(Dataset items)
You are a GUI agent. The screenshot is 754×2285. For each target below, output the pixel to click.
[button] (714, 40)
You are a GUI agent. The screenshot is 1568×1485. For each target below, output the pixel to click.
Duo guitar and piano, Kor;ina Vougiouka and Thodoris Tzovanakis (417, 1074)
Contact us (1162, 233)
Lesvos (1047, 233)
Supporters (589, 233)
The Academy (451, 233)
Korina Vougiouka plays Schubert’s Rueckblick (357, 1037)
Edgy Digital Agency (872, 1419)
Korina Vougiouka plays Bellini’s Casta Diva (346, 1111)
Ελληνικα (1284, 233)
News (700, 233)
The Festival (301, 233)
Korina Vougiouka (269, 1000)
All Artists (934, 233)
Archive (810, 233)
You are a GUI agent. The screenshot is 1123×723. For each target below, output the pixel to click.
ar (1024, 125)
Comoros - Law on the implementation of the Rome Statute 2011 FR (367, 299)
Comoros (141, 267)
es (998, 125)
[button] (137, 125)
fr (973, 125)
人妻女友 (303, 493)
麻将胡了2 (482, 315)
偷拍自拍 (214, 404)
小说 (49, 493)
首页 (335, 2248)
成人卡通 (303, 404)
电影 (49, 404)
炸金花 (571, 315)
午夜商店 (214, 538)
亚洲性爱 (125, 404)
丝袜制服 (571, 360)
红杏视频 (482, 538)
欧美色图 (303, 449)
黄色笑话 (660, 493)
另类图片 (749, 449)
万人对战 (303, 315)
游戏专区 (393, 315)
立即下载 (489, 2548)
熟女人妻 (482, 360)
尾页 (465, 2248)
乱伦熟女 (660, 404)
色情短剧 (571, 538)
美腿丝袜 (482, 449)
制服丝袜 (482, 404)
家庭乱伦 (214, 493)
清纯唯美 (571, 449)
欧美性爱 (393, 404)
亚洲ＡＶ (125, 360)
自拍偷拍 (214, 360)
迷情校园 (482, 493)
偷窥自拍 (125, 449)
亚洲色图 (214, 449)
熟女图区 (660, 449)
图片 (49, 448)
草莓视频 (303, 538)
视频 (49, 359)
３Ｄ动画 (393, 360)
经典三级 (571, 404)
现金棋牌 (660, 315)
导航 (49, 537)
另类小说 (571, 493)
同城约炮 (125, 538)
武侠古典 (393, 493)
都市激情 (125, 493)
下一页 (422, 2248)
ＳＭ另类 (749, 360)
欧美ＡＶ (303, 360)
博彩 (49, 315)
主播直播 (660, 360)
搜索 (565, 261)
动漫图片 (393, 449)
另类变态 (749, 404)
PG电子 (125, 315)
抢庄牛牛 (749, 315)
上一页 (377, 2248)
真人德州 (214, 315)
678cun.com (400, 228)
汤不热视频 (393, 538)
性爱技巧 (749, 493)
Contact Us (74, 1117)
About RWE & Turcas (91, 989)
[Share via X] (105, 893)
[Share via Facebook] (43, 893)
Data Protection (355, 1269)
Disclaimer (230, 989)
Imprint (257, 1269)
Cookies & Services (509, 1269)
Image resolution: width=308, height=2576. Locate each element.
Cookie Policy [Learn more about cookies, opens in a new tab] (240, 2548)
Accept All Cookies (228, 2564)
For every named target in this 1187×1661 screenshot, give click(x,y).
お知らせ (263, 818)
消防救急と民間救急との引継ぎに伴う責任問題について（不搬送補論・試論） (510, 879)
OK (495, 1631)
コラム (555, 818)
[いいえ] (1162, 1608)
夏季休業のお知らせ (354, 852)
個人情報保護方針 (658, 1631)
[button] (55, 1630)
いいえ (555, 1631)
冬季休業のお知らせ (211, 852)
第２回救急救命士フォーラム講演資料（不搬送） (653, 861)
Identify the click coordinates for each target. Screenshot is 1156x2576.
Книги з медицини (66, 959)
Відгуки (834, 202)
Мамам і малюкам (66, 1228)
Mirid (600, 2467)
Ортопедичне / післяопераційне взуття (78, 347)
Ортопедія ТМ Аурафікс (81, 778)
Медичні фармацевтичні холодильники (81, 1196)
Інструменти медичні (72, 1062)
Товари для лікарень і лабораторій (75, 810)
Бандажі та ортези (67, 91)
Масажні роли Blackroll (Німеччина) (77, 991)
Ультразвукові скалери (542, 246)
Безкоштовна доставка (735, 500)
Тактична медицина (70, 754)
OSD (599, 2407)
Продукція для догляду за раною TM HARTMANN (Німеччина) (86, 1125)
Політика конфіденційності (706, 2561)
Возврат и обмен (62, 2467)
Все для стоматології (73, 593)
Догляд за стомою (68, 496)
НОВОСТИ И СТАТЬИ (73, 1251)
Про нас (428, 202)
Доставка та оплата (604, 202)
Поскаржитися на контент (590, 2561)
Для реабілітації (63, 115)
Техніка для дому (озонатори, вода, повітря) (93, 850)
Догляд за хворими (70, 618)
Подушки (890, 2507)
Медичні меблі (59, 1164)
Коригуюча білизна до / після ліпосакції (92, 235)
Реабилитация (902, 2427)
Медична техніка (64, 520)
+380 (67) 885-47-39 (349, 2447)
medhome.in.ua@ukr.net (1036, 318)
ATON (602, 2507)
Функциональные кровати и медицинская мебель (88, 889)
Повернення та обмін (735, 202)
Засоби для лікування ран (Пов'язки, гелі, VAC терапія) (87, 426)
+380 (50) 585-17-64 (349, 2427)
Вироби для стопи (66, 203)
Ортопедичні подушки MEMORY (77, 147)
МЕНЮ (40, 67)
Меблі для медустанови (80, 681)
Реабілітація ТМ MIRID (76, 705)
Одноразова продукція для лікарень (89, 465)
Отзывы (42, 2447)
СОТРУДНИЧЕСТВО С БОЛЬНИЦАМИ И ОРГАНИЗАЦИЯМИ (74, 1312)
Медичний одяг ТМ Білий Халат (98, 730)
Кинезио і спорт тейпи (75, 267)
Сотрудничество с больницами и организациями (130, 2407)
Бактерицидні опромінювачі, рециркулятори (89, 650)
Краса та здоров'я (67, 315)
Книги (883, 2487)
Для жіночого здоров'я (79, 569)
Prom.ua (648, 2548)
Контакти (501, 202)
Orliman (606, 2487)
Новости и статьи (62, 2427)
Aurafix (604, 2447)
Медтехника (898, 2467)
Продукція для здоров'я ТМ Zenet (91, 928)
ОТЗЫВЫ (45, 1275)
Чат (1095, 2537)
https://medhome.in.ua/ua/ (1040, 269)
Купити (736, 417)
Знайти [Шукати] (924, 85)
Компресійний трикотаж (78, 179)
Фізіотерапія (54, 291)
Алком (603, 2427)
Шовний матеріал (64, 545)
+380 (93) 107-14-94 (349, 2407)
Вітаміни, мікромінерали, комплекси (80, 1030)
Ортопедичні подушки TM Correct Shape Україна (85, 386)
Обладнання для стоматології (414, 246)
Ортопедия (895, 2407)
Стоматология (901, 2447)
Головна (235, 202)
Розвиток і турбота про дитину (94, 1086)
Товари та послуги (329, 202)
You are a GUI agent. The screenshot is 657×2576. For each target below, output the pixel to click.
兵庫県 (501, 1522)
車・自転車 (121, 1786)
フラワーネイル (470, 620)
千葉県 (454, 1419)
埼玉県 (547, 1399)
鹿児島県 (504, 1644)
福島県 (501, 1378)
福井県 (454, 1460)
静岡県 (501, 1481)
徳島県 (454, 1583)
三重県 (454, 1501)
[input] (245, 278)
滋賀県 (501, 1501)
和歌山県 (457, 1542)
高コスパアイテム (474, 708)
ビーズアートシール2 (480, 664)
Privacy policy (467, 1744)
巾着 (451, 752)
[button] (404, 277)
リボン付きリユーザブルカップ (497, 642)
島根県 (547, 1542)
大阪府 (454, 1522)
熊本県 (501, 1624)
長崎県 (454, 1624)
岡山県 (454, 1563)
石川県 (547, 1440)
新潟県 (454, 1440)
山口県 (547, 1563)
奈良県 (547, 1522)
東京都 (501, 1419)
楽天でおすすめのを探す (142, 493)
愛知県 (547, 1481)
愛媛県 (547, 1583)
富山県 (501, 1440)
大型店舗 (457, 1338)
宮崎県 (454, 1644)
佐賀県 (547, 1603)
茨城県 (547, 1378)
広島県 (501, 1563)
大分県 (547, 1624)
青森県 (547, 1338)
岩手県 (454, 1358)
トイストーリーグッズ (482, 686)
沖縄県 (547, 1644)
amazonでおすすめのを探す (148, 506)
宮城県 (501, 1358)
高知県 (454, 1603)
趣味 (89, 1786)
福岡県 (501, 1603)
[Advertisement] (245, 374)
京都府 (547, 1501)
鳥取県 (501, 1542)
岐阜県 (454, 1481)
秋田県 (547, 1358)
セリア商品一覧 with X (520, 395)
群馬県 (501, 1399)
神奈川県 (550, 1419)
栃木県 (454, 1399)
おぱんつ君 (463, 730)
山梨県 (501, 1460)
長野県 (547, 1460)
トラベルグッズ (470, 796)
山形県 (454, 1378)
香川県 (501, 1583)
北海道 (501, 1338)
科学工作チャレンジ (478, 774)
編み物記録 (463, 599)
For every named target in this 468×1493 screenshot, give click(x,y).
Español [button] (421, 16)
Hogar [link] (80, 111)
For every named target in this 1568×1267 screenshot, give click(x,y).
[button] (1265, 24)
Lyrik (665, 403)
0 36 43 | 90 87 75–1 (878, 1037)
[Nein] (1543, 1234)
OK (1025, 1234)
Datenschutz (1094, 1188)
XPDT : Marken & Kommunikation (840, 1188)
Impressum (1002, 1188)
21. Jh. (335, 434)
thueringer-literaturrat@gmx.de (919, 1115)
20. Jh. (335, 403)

Exercise aim: Rewrite the entries starting at "Ультразвукові скалери (542, 246)" and ending at "Ортопедия (895, 2407)", substituting "Анатомічні подушки" for "Ортопедичні подушки" and leaving everything else unchanged.

Expected answer:
Ультразвукові скалери (542, 246)
Безкоштовна доставка (735, 500)
Тактична медицина (70, 754)
OSD (599, 2407)
Продукція для догляду за раною TM HARTMANN (Німеччина) (86, 1125)
Політика конфіденційності (706, 2561)
Возврат и обмен (62, 2467)
Все для стоматології (73, 593)
Догляд за стомою (68, 496)
НОВОСТИ И СТАТЬИ (73, 1251)
Про нас (428, 202)
Доставка та оплата (604, 202)
Поскаржитися на контент (590, 2561)
Для реабілітації (63, 115)
Техніка для дому (озонатори, вода, повітря) (93, 850)
Догляд за хворими (70, 618)
Подушки (890, 2507)
Медичні меблі (59, 1164)
Коригуюча білизна до / після ліпосакції (92, 235)
Реабилитация (902, 2427)
Медична техніка (64, 520)
+380 (67) 885-47-39 (349, 2447)
medhome.in.ua@ukr.net (1036, 318)
ATON (602, 2507)
Функциональные кровати и медицинская мебель (88, 889)
Повернення та обмін (735, 202)
Засоби для лікування ран (Пов'язки, гелі, VAC терапія) (87, 426)
+380 (50) 585-17-64 (349, 2427)
Вироби для стопи (66, 203)
Анатомічні подушки MEMORY (77, 147)
МЕНЮ (40, 67)
Меблі для медустанови (80, 681)
Реабілітація ТМ MIRID (76, 705)
Одноразова продукція для лікарень (89, 465)
Отзывы (42, 2447)
СОТРУДНИЧЕСТВО С БОЛЬНИЦАМИ И ОРГАНИЗАЦИЯМИ (74, 1312)
Медичний одяг ТМ Білий Халат (98, 730)
Кинезио і спорт тейпи (75, 267)
Сотрудничество с больницами и организациями (130, 2407)
Бактерицидні опромінювачі, рециркулятори (89, 650)
Краса та здоров'я (67, 315)
Книги (883, 2487)
Для жіночого здоров'я (79, 569)
Prom.ua (648, 2548)
Контакти (501, 202)
Orliman (606, 2487)
Новости и статьи (62, 2427)
Aurafix (604, 2447)
Медтехника (898, 2467)
Продукція для здоров'я ТМ Zenet (91, 928)
ОТЗЫВЫ (45, 1275)
Чат (1095, 2537)
https://medhome.in.ua/ua/ (1040, 269)
Купити (736, 417)
Знайти [Шукати] (924, 85)
Компресійний трикотаж (78, 179)
Фізіотерапія (54, 291)
Алком (603, 2427)
Шовний матеріал (64, 545)
+380 (93) 107-14-94 (349, 2407)
Вітаміни, мікромінерали, комплекси (80, 1030)
Анатомічні подушки TM Correct Shape Україна (85, 386)
Обладнання для стоматології (414, 246)
Ортопедия (895, 2407)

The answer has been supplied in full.